--- START ---
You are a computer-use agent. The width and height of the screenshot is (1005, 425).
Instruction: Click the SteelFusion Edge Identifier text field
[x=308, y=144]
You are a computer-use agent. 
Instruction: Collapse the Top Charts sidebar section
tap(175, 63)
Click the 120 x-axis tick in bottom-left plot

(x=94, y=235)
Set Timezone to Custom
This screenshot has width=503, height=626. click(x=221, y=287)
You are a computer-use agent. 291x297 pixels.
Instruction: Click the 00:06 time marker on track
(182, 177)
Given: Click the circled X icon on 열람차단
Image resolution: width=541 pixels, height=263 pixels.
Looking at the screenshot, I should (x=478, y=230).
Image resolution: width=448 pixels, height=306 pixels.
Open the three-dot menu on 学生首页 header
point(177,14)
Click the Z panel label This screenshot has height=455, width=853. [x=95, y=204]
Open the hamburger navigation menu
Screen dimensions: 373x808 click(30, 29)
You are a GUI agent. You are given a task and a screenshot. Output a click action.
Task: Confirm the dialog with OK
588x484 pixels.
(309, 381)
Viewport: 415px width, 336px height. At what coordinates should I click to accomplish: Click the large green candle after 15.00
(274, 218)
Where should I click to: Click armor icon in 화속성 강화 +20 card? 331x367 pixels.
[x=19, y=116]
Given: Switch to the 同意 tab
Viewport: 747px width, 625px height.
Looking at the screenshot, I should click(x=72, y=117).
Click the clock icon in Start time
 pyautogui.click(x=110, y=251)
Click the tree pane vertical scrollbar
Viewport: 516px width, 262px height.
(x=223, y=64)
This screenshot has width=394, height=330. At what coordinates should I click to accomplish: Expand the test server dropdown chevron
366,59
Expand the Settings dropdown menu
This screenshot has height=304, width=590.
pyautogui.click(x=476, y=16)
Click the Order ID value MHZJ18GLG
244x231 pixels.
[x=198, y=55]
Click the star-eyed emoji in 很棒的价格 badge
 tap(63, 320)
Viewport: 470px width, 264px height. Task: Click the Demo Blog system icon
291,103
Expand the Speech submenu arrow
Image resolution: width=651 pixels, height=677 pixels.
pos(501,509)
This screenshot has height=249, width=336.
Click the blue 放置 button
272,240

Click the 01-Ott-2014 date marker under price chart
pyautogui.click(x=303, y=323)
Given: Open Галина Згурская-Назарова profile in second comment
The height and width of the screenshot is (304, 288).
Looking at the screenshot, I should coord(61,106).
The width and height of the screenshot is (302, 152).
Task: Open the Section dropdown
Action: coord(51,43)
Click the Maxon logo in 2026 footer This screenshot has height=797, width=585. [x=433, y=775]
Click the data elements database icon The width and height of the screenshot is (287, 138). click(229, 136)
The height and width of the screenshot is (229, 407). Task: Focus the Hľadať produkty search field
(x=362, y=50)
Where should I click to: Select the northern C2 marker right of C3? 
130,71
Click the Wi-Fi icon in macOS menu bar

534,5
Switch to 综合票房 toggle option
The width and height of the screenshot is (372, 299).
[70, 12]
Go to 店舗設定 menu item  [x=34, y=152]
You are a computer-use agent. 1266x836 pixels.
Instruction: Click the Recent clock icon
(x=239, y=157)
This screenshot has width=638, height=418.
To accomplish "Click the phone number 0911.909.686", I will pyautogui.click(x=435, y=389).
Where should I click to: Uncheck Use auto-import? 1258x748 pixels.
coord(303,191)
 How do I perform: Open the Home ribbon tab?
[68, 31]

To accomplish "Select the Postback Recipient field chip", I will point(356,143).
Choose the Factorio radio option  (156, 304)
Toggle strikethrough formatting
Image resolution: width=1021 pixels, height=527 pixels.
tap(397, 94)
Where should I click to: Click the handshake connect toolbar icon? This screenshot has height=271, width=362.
--- END ---
__About this exercise__:
Across the listing above, find all lines where the word "agent" is present and copy them.

__Response to the task__:
You are a computer-use agent. The width and height of the screenshot is (1005, 425).
You are a computer-use agent. 
You are a computer-use agent. 291x297 pixels.
You are a GUI agent. You are given a task and a screenshot. Output a click action.
You are a computer-use agent. 1266x836 pixels.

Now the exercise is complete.